#### Excerpted records ####
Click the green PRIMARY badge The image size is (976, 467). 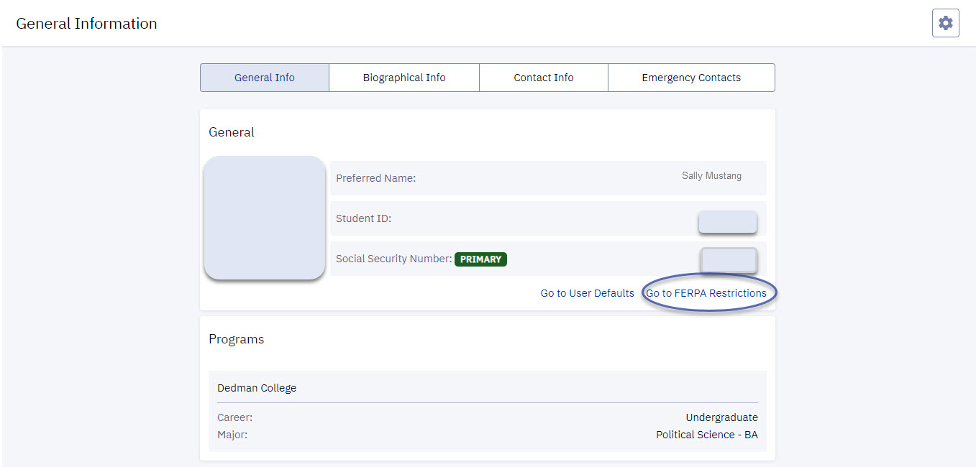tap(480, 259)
####
#### Excerpted records ####
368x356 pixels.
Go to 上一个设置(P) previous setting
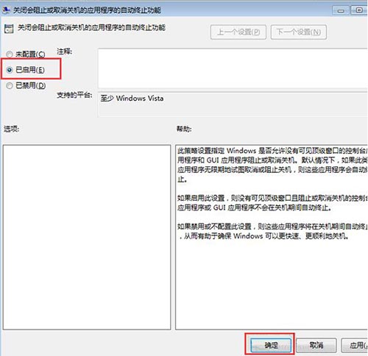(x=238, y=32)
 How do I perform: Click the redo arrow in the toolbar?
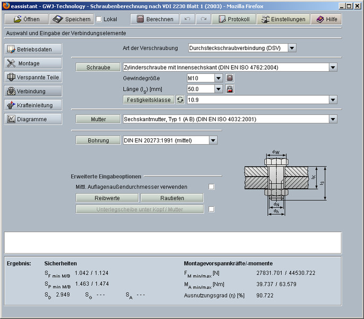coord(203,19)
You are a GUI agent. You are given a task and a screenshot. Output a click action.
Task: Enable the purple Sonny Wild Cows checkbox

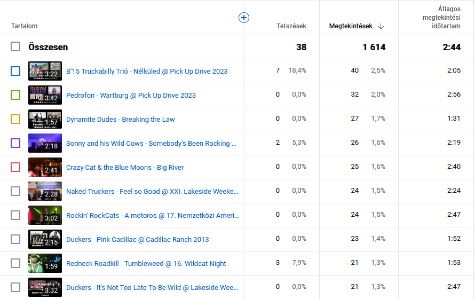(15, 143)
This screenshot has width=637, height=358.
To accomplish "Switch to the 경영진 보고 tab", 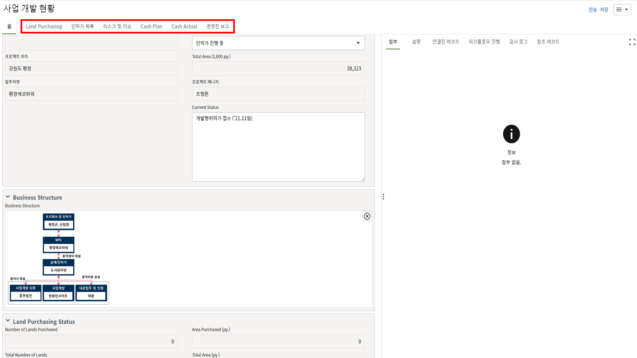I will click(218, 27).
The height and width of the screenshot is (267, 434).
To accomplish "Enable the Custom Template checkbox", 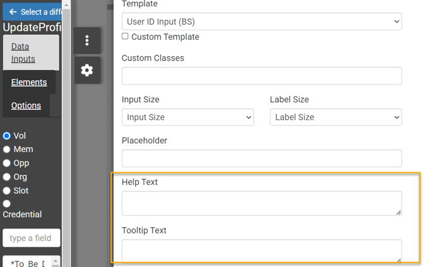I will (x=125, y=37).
####
#### Excerpted records ####
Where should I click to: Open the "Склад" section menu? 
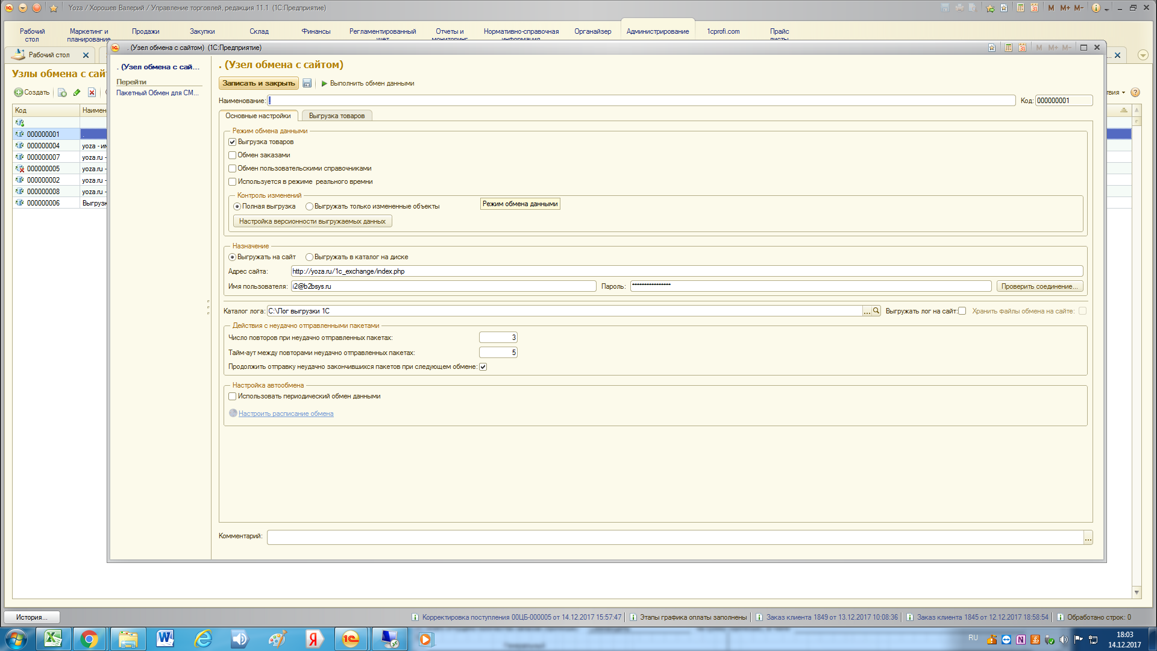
####
### Prompt:
Could you copy, word for word, the rows that open with the line containing "368x356 pixels." and close with the line containing "coord(203,19)", both included, and leave the pictures out?

### Exercise response:
368x356 pixels.
Go to 上一个设置(P) previous setting
(x=238, y=32)
 How do I perform: Click the redo arrow in the toolbar?
coord(203,19)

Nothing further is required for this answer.